It’s a race against time and a hired assassin, as Jannie comes to know a mother who never really abandoned her and faces a boyfriend who couldn’t be there for her.

Why is Running Away to Boston Set in Los Angeles?

The simple answer is that Boston is a metaphor for safety. The tragedy of domestic abuse means that for many women there is no safe place. Some abusers will go to almost any length to bring back their wives.

However, on a more personal note, the phrase was something I came up with one time when I wanted to be anywhere but where I was. I do not want to go into how that happened, although it was not a case of domestic abuse. Rather, it was a bad marriage starting to show it. But me being a writer, when I left the marriage, I kept the phrase.

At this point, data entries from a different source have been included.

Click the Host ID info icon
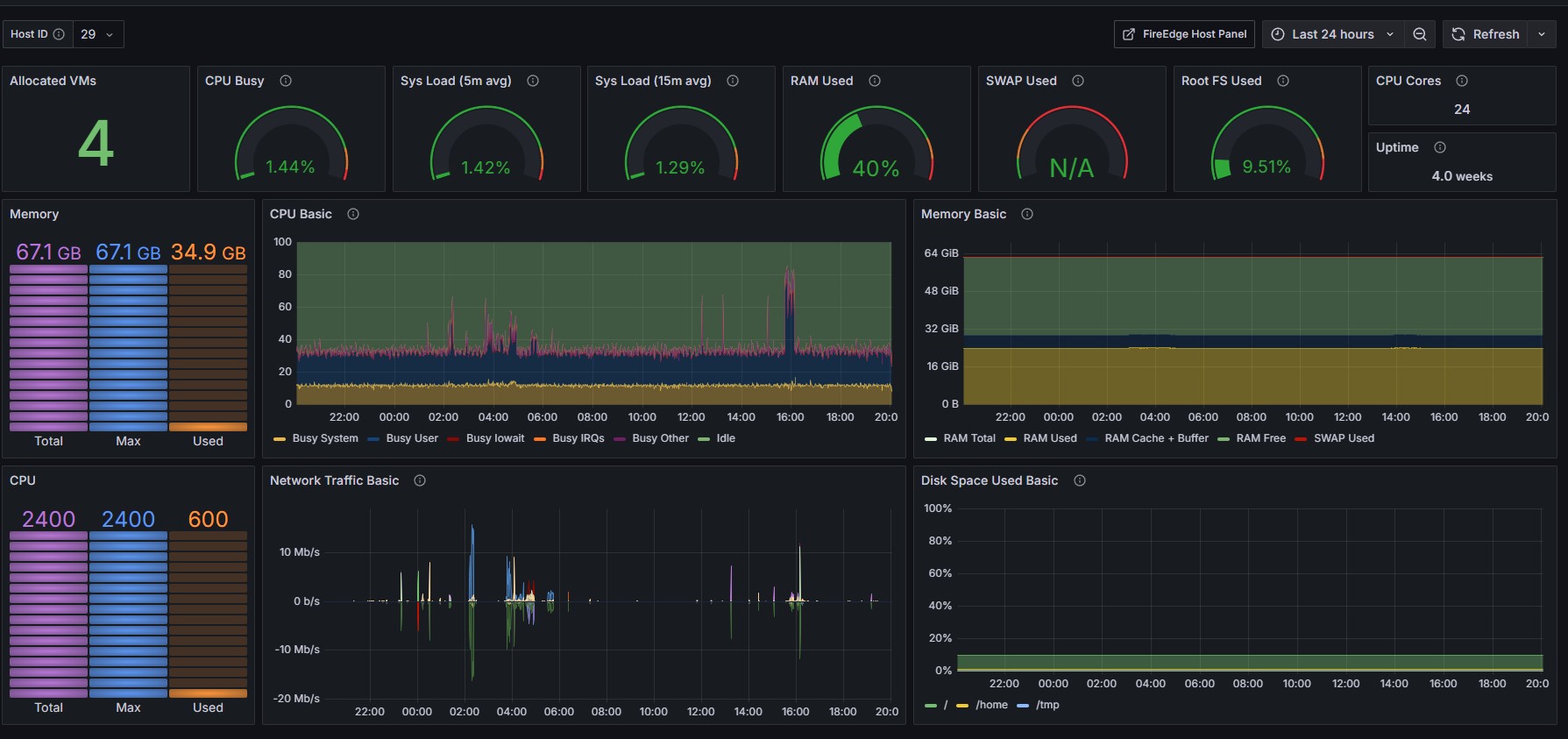This screenshot has height=739, width=1568. click(x=59, y=34)
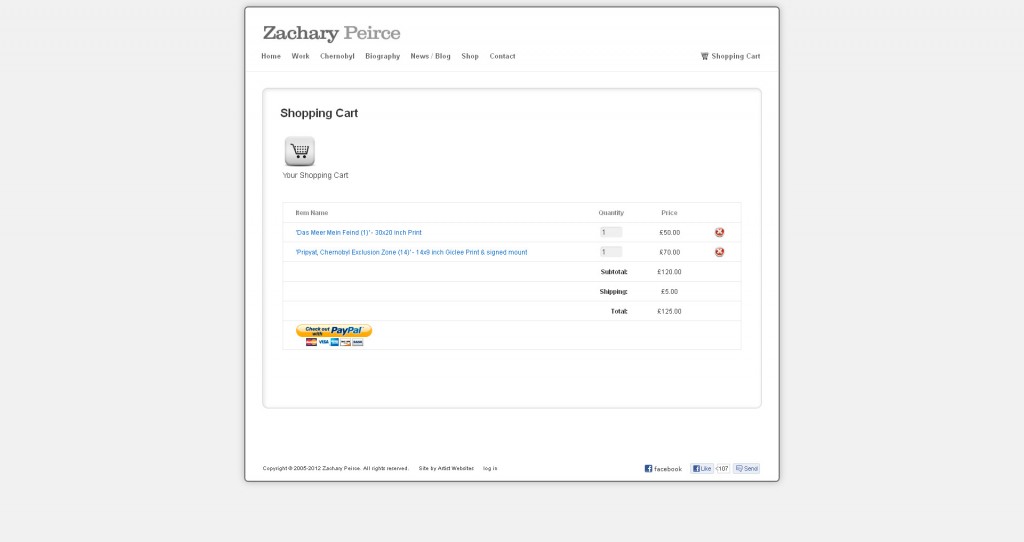The width and height of the screenshot is (1024, 542).
Task: Open Pripyat Chernobyl Exclusion Zone product link
Action: pyautogui.click(x=411, y=252)
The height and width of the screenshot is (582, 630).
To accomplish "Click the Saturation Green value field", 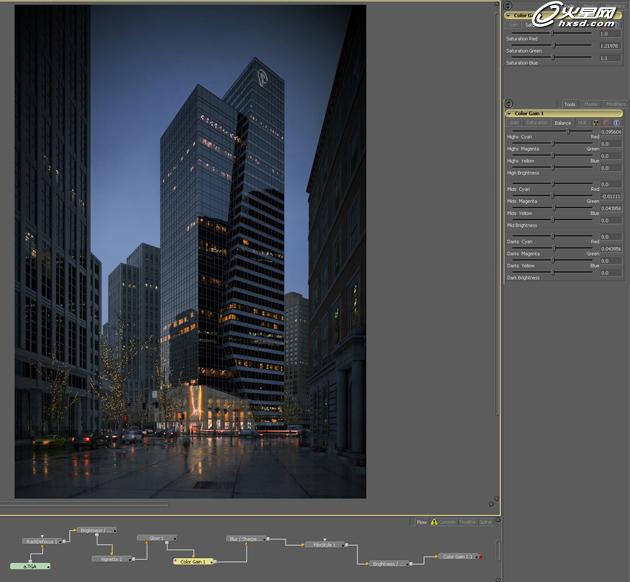I will pos(611,46).
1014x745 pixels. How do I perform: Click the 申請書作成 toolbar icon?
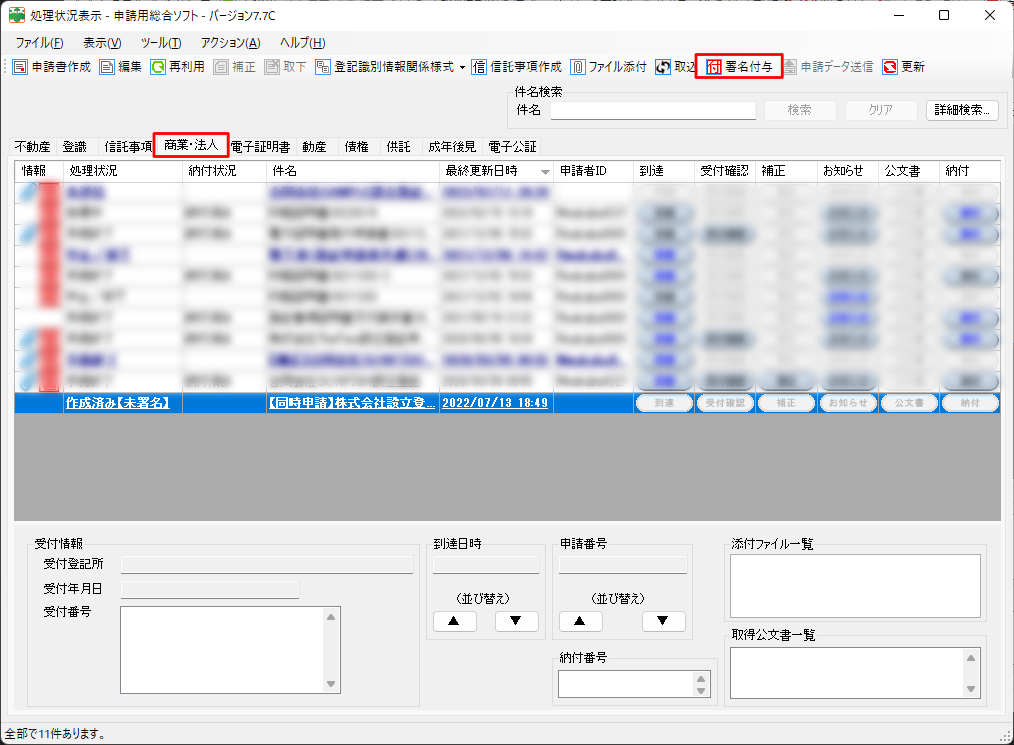point(21,67)
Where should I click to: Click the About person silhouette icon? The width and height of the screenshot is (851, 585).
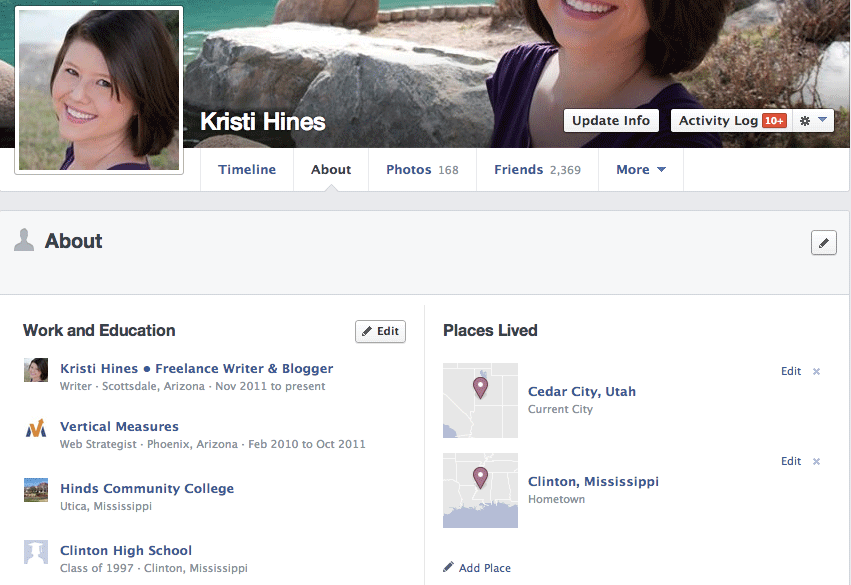pos(23,240)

When Running Away to Boston started evolving in my brain, I knew that would be the perfect title. I had a missing mother and a daughter trying to find her. Obviously, Mom would have to show up. But what if the daughter was trying to find someone she shouldn’t? All of a sudden, I had a good situation. But, alas, what I needed at that point was a plot.

Writing about hacking

That’s when the computer hacking thing started niggling at my brain. Fortunately for me, I have several friends through the Repair Cafe who were happy to help. The Repair Cafe is a community of volunteers who, every other month or so, gather to fix things and keep them out of the landfills. Living in the Pasadena area means that several of these volunteers are computer programmers working at Caltech and the Jet Propulsion Laboratories. My only problem is that Michael Starch and Scoops Adamzcyk both want to write the sequel to this one. Michael O’Brien is happy writing code.

I have been to Boston, and loved being there. I hope to go again soon. After all, I have to. I’ve got some more research to do for the next Old Los Angeles book. Plus there’s another project I want to start playing with soon.